Put the dataset and pretrained weights as follows.

  1. Uncompress 'KITTI_Materials' dataset into data/ (i.e., the data path is expected to be data/KITTI_Materials/).
  2. Put the pretrained weight mit_b2.pth into weights/init/.
  3. Put the pretrained weights for our RMSNet into weights/rmsnet/ (only for evaluation, unnecessary if training from scratch).

As a result, you should have the following directory structure.

.
├── LICENSE
├── README.md
├── data
│   └── KITTI_Materials
│       ├── kitti_advanced_classes_weights.npy
│       ├── list_folder1/
│       ├── list_folder2/
│       └── train/
├── test.py
├── train.py
└── weights
    ├── init
    │   └── mit_b2.pth
    ├── rmsnet
    │   ├── rmsnet_split1.pth
    │   └── rmsnet_split2.pth
    └── save_path/

Test with pretrained weights

Run test.py with trained weights. It should output

Validation:
[Epoch: 0, numImages:   200]
Acc:0.8500841899671052, Acc_class:0.6338839179588864, mIoU:0.46823551505456135, fwIoU: 0.7583153107992938
Loss: 120.971

Train from scrath

Run train.py to train RMSNet from scratch. It requires a GPU with 40GB or more RAM. The output should be as follows (the mIoU may fluctuate by around 1%).

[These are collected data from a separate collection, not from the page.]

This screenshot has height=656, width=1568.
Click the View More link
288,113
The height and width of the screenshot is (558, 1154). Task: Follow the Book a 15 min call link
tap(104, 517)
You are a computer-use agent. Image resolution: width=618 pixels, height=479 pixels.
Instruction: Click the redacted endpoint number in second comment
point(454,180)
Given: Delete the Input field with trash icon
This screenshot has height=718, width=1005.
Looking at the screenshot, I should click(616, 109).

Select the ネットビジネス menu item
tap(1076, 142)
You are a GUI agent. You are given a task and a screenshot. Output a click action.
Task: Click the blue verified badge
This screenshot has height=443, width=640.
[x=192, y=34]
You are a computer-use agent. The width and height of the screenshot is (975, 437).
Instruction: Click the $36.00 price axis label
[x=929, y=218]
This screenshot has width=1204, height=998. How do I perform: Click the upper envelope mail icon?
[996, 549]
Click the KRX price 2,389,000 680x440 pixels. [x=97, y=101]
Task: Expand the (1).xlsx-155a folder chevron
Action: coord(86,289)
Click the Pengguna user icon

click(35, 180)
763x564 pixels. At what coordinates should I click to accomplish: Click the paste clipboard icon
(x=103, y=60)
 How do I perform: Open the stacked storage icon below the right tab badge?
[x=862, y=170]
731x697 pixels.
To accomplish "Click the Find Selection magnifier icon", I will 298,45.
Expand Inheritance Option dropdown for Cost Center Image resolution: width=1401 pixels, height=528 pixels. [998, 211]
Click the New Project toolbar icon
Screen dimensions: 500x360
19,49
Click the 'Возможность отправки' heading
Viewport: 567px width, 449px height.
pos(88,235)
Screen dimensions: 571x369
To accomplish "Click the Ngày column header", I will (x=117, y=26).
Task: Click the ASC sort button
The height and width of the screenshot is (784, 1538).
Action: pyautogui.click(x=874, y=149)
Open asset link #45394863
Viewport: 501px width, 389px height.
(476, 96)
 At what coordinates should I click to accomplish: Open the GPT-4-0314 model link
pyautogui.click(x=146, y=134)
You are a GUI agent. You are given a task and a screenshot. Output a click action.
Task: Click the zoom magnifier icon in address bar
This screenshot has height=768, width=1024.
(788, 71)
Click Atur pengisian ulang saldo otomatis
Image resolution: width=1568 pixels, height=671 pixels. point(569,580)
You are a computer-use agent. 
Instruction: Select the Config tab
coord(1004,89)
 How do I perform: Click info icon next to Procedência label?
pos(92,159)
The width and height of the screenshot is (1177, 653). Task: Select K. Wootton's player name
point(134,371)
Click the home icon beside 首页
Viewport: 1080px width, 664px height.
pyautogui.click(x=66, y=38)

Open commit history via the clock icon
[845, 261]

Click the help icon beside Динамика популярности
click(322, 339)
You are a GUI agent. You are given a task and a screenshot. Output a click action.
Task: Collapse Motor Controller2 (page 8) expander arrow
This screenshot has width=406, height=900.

=>Epoches 298, learning rate = 0.0000,                 previous best = 0.4667
Train loss: 0.149: 100%|███████████████████████████████████████████████████████████████████████████| 66/66 [01:41<00:00,  1.54s/it]
[Epoch: 298, numImages:   792]
Loss: 9.852
save path: weights/save_path/
use the ImageNet pre-trained model
Test loss: 1.065: 100%|████████████████████████████████████████████████████████████████████████████| 10/10 [00:14<00:00,  1.43s/it]
Validation:
[Epoch: 298, numImages:   200]
Acc:0.84499755859375, Acc_class:0.6205695550166175, mIoU:0.45809623406927835, fwIoU: 0.7553211684835024
Loss: 10.653
Number of images in train: 800
Number of images in val: 200
  0%|                                                                                                       | 0/66 [00:00<?, ?it/s]
=>Epoches 299, learning rate = 0.0000,                 previous best = 0.4667
Train loss: 0.145: 100%|███████████████████████████████████████████████████████████████████████████| 66/66 [01:41<00:00,  1.54s/it]
[Epoch: 299, numImages:   792]
Loss: 9.592
save path: weights/save_path/
use the ImageNet pre-trained model
Test loss: 1.083: 100%|████████████████████████████████████████████████████████████████████████████| 10/10 [00:18<00:00,  1.82s/it]
Validation:
[Epoch: 299, numImages:   200]
Acc:0.8449763826069079, Acc_class:0.6195685580715145, mIoU:0.45762377309155483, fwIoU: 0.7553741009645986
Loss: 10.831

Note that, if you want to train with your customized settings, please directly change the corresponding hyperparameters (e.g., learning rate, epochs, Sync BN, and etc.) in the train.py, instead of using argparse from outside.